### EXTRACT TO READ
Compared
to zero-dimensional (0D) semiconductor quantum dots, 2D
semiconductor nanoplatelets (NPLs) offer a spectrally narrow luminescence
and superior absorption coefficients, which makes this geometry an
attractive candidate for optoelectronic applications. However, optical
devices based on NPLs still suffer from nonradiative Auger decay of
multiple excitons (MX), which limits the efficiency of the processes,
including MX luminescence, electroluminescence, and optical gain.
Here, we demonstrate that Auger recombination is strongly suppressed
in spherically shaped nanoplatelets, called quantum shells (QSs),
where a relaxed confinement of charges leads to diminished exciton–exciton
interactions. In particular, we use single photon counting and photon
correlation spectroscopy to show that two-dimensional CdS/CdSe/CdS
core/shell/shell spherical QSs reach near-unity biexciton emission
yield. The Auger suppression was found most prominent in QSs with
the largest shell diameter. A combination of ultralong (>15 ns)
biexciton
(BX) emission lifetimes and strong exciton–exciton repulsion
in these QS samples allowed demonstrating low-threshold amplified
spontaneous emission (ASE), large modal gain, and microcavity lasing
featuring sharp emission modes at the BX and MX transitions. Finally,
by introducing QSs within perovskite matrices, we achieved a strong
electroluminescence enhancement in light-emitting devices, yielding
devices as bright as 213 W/m2 and a 2.3-fold enhancement
of the maximum external quantum efficiency. These results represent
a major step toward realizing solution-processed colloidal lasers
and LEDs.

### DATA BLOCK
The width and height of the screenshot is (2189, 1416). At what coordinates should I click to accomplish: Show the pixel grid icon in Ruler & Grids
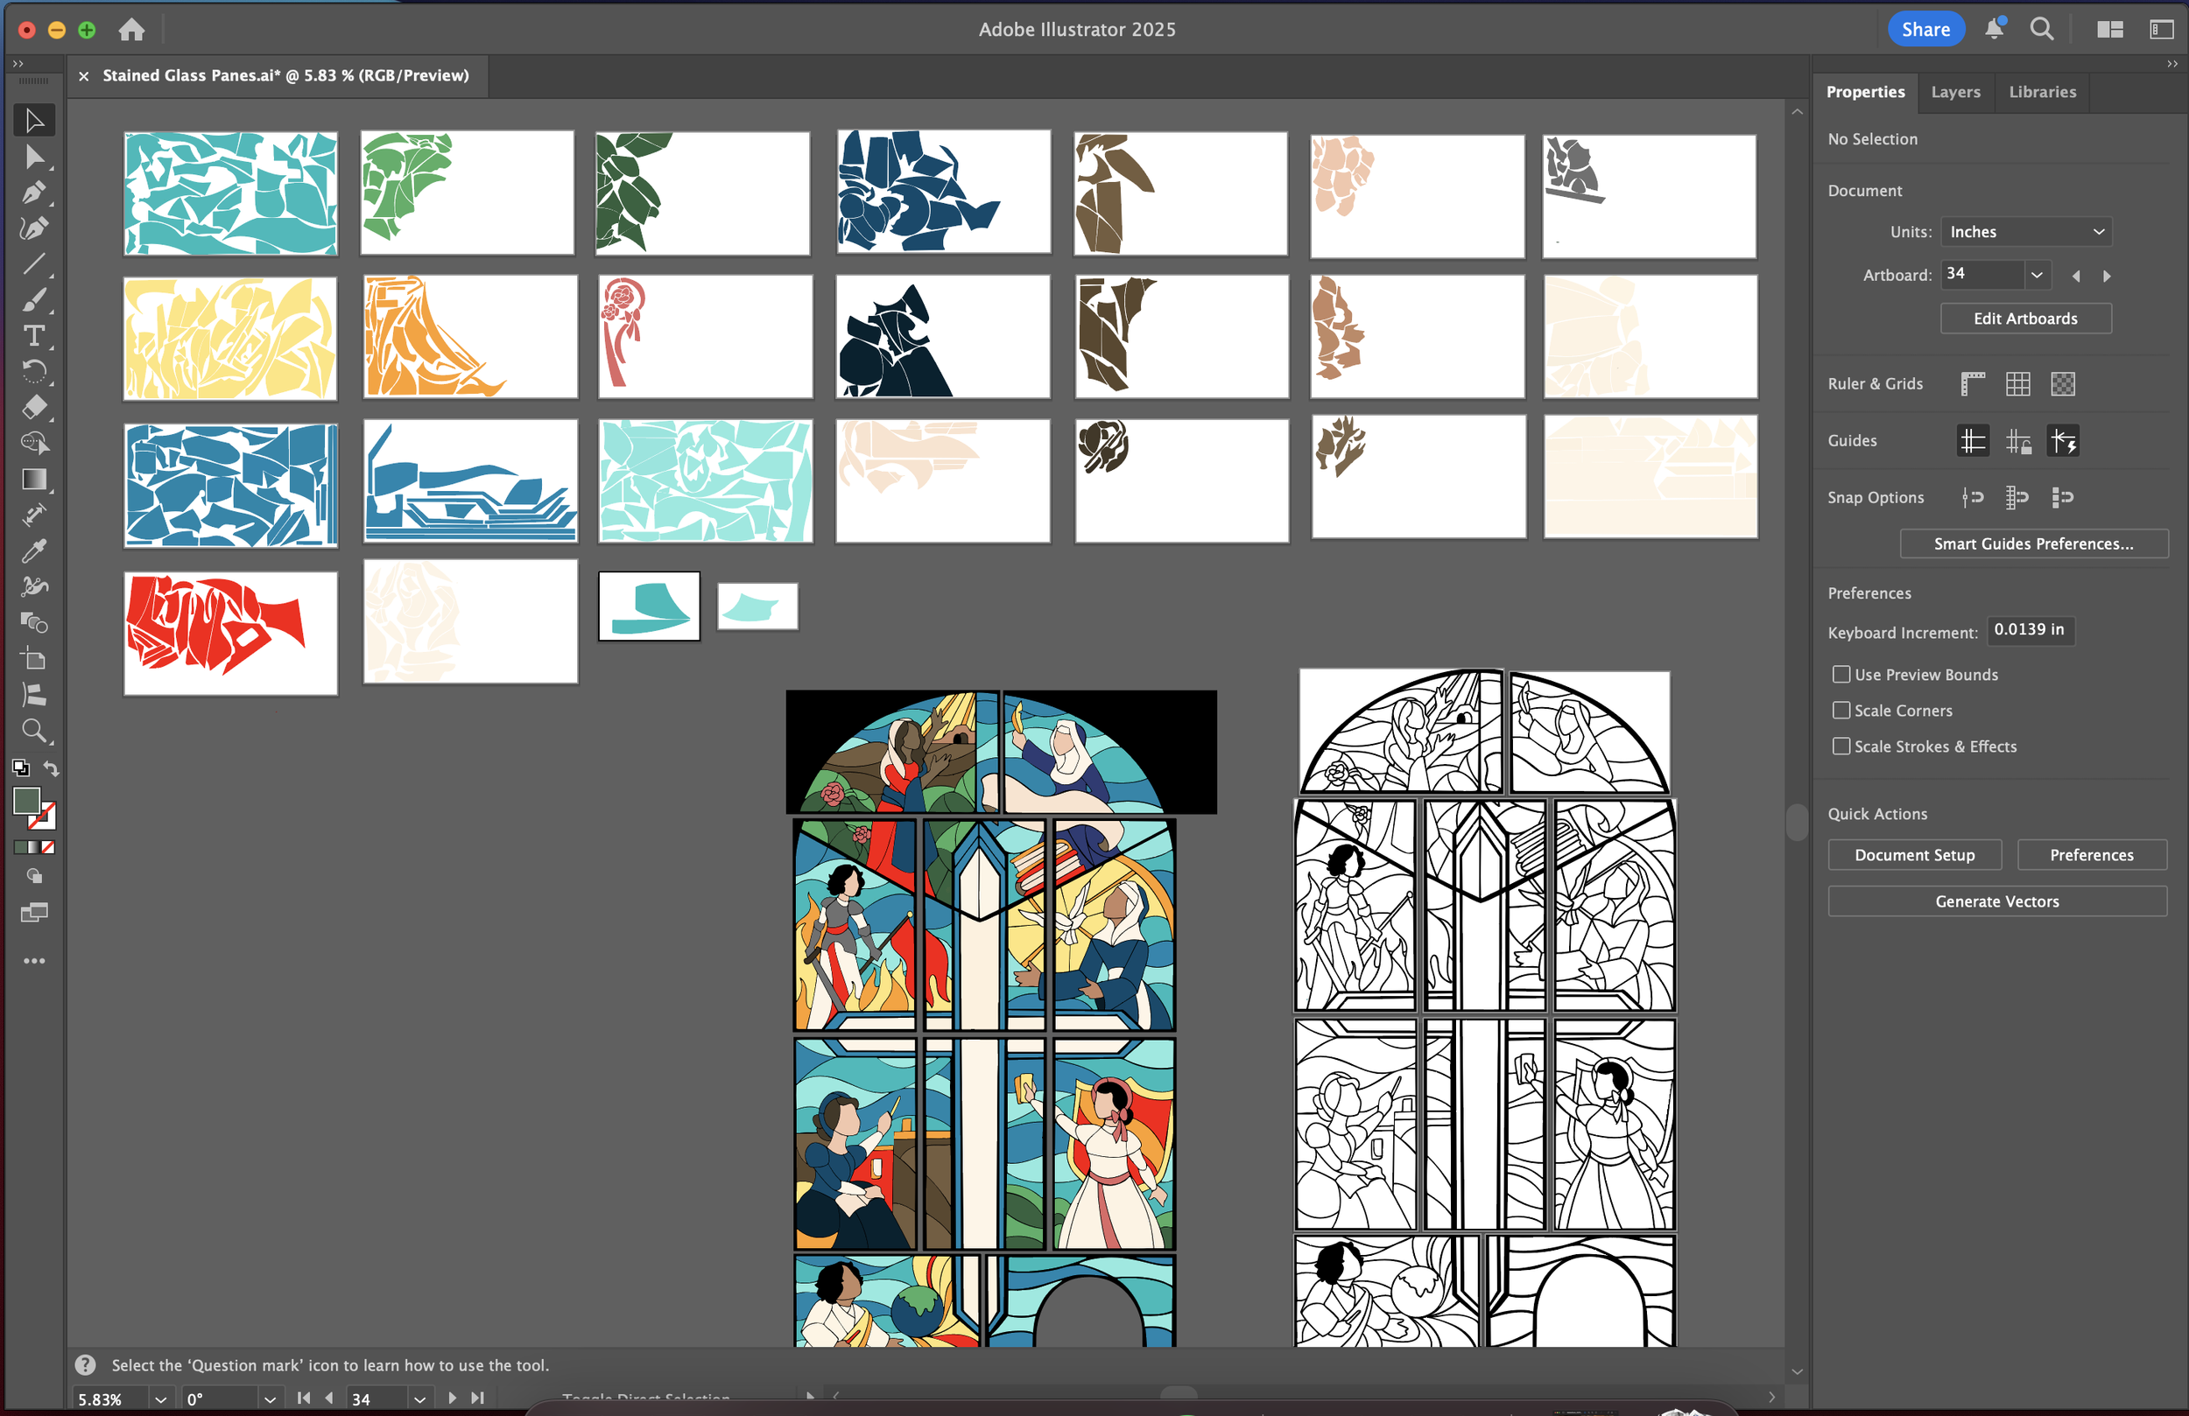click(x=2062, y=384)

### EXERCISE INSTRUCTIONS
(1) Translate this sentence from the quantum shell passage into Spanish: "The Auger suppression was found most prominent in QSs with the largest shell diameter."
(2) Reproduce the quantum shell passage word for word from "Here, we demonstrate" to "ultralong (>15 ns)".
The listing has no role in this work.

### OUTPUTS FOR THE TASKS
(1) La supresión Auger resultó más marcada en las QS con el mayor diámetro de cubierta.

(2)
Here, we demonstrate that Auger recombination is strongly suppressed
in spherically shaped nanoplatelets, called quantum shells (QSs),
where a relaxed confinement of charges leads to diminished exciton–exciton
interactions. In particular, we use single photon counting and photon
correlation spectroscopy to show that two-dimensional CdS/CdSe/CdS
core/shell/shell spherical QSs reach near-unity biexciton emission
yield. The Auger suppression was found most prominent in QSs with
the largest shell diameter. A combination of ultralong (>15 ns)